**Task:** The reply is to contain the full listing, repeated exactly, with pictures left out.

[Start of section]

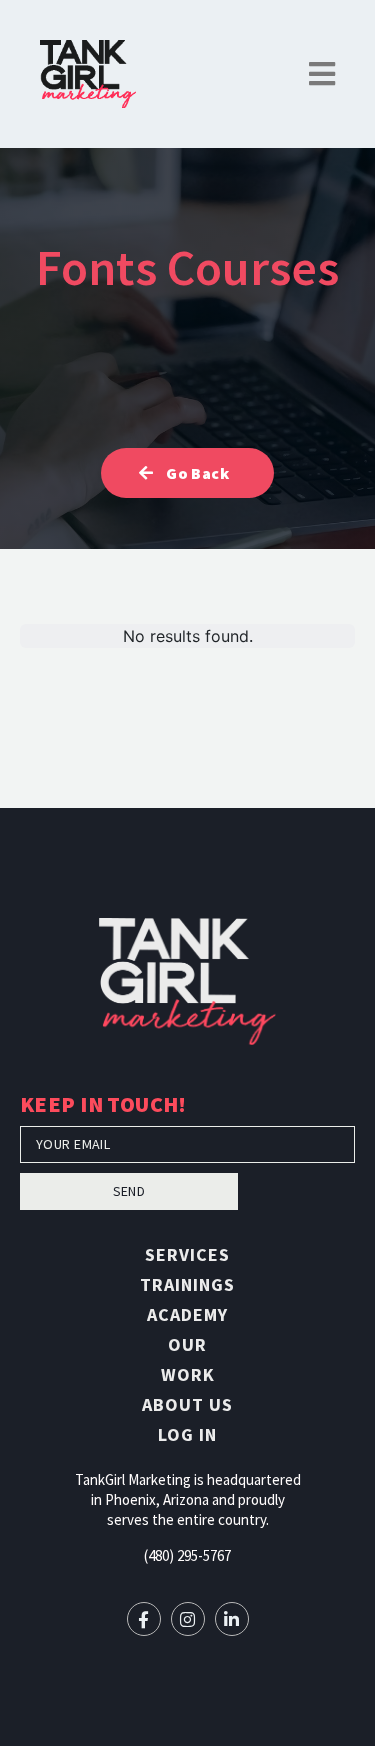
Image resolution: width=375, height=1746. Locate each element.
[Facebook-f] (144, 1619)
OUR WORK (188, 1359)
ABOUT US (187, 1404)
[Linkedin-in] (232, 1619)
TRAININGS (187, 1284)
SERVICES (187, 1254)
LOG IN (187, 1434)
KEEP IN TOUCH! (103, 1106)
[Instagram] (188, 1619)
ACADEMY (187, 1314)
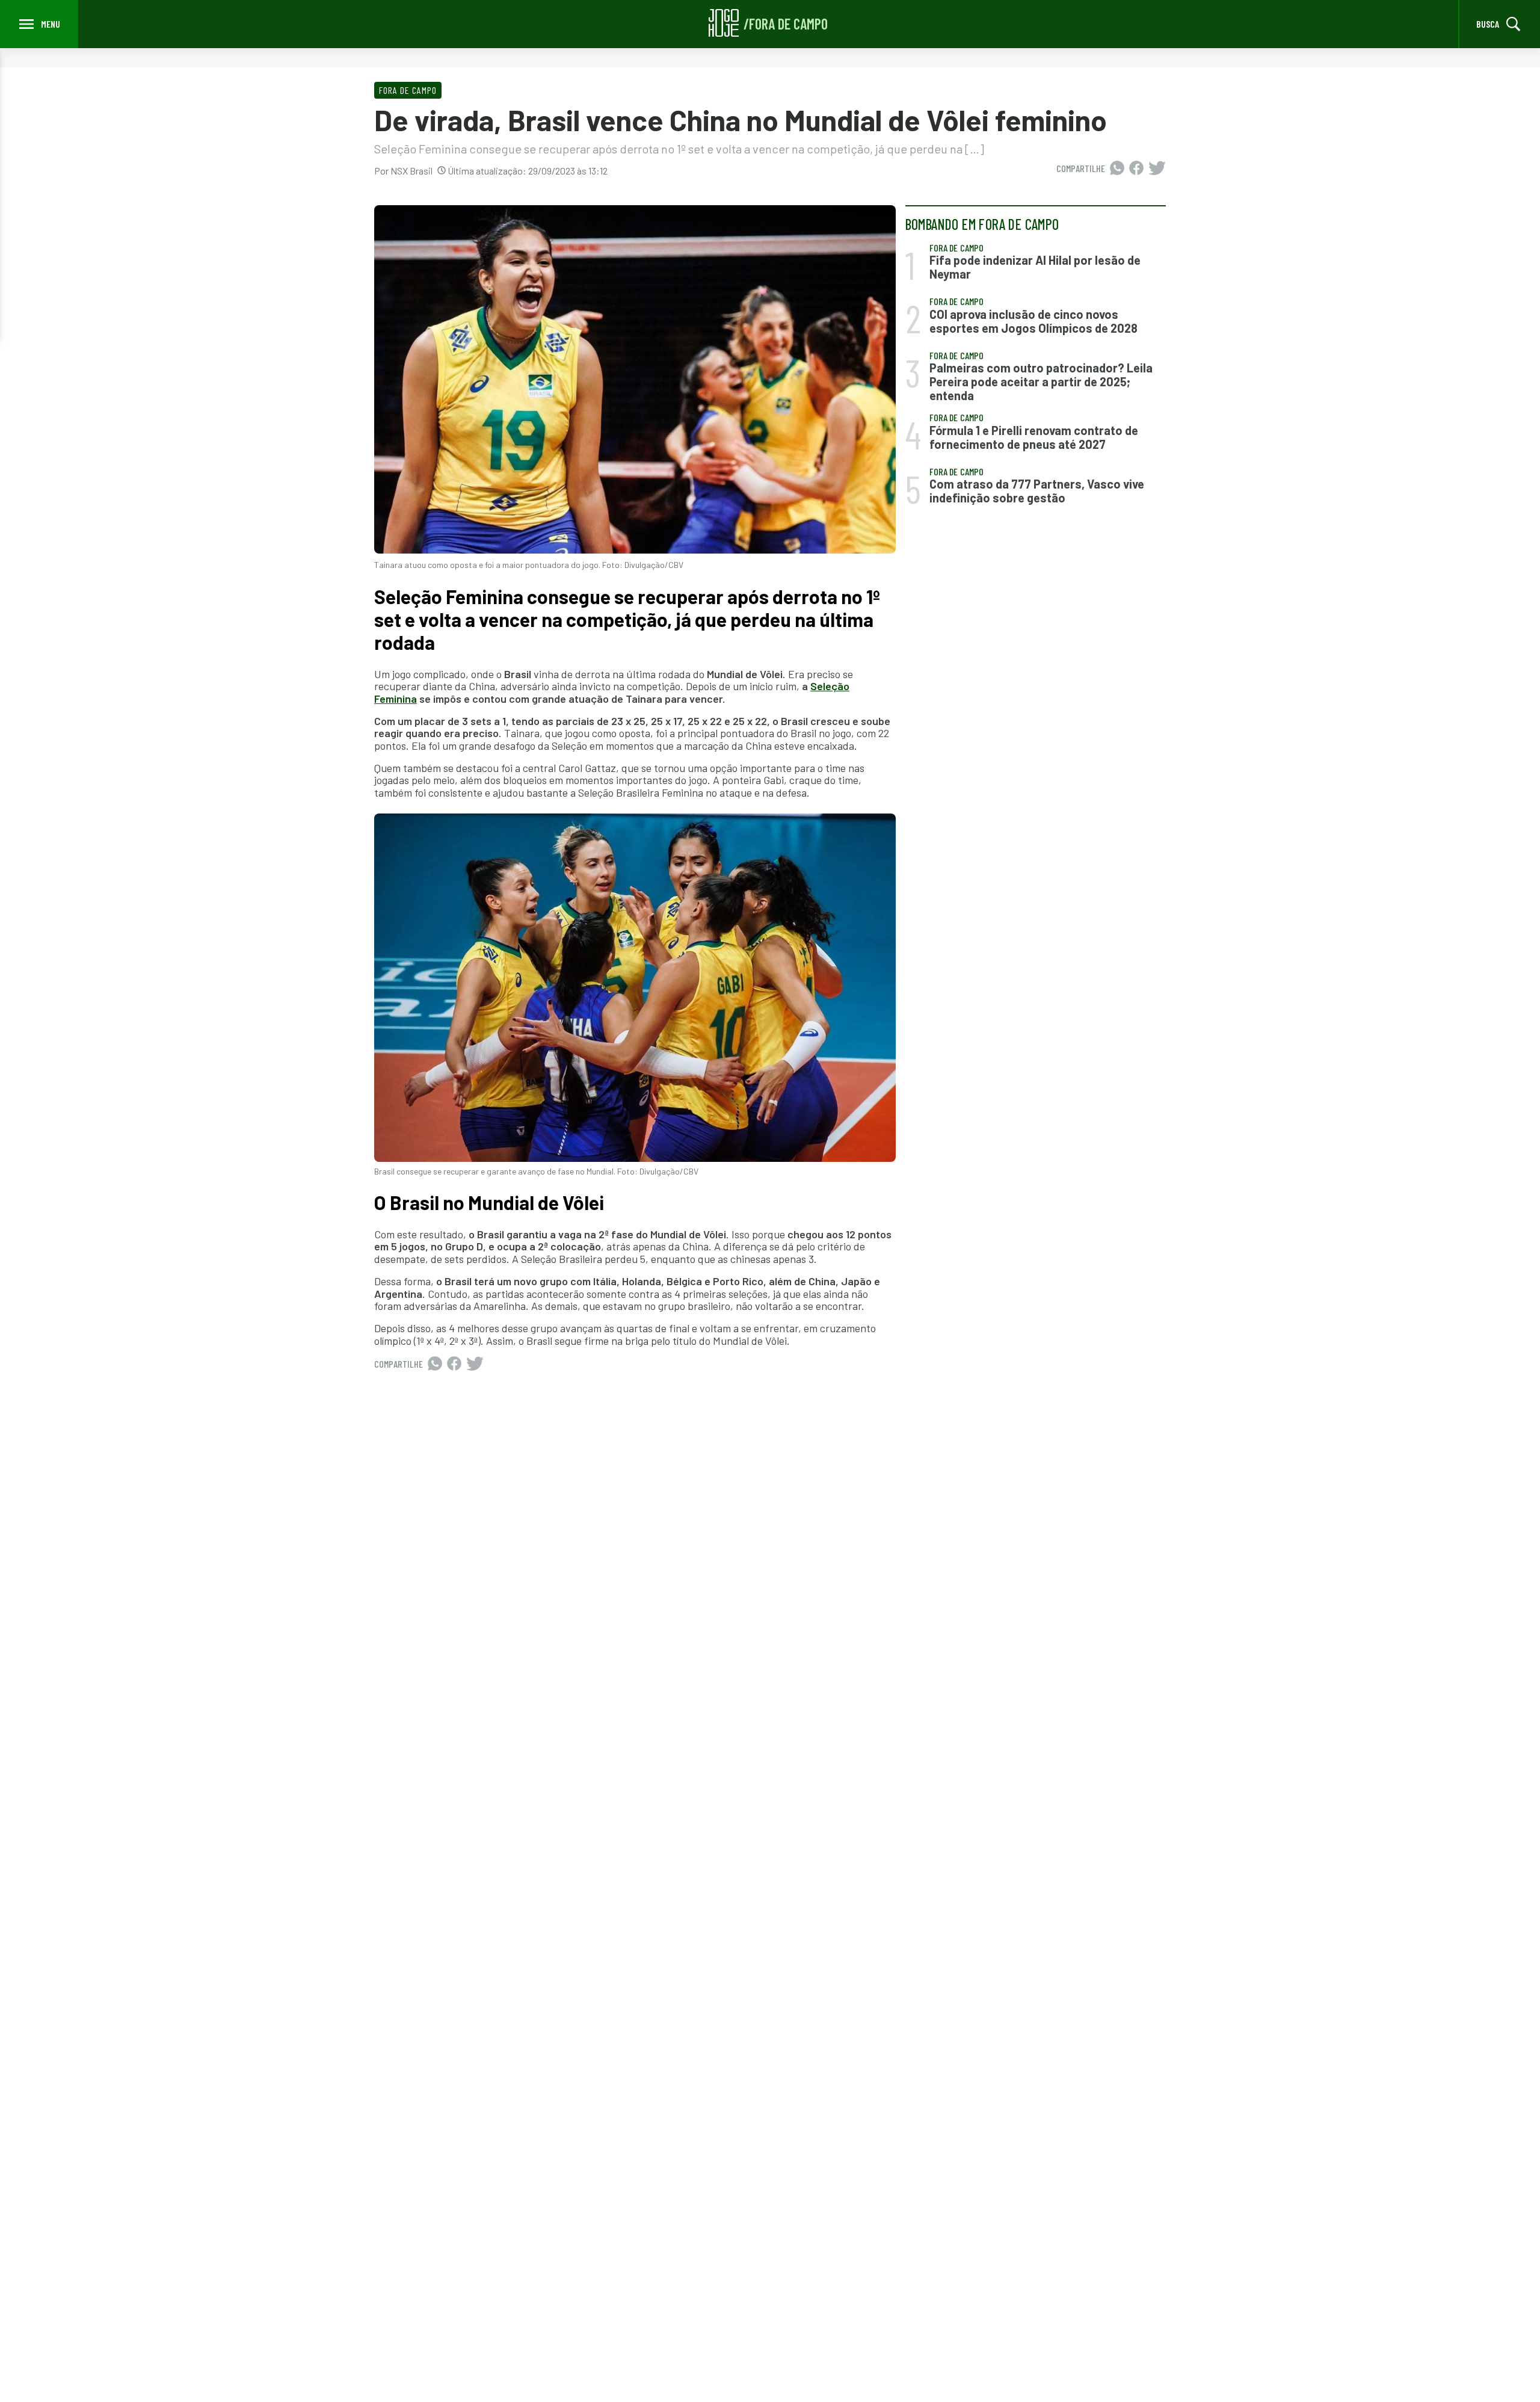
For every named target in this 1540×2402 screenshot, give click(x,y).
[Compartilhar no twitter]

[End of section]

**Exercise answer:**
Image resolution: width=375, height=1746. Locate each element.
[Facebook-f] (144, 1619)
OUR WORK (188, 1359)
ABOUT US (187, 1404)
[Linkedin-in] (232, 1619)
TRAININGS (187, 1284)
SERVICES (187, 1254)
LOG IN (187, 1434)
KEEP IN TOUCH! (103, 1106)
[Instagram] (188, 1619)
ACADEMY (187, 1314)
For every named target in this 1540×2402 screenshot, give click(x,y).
[Compartilhar no twitter]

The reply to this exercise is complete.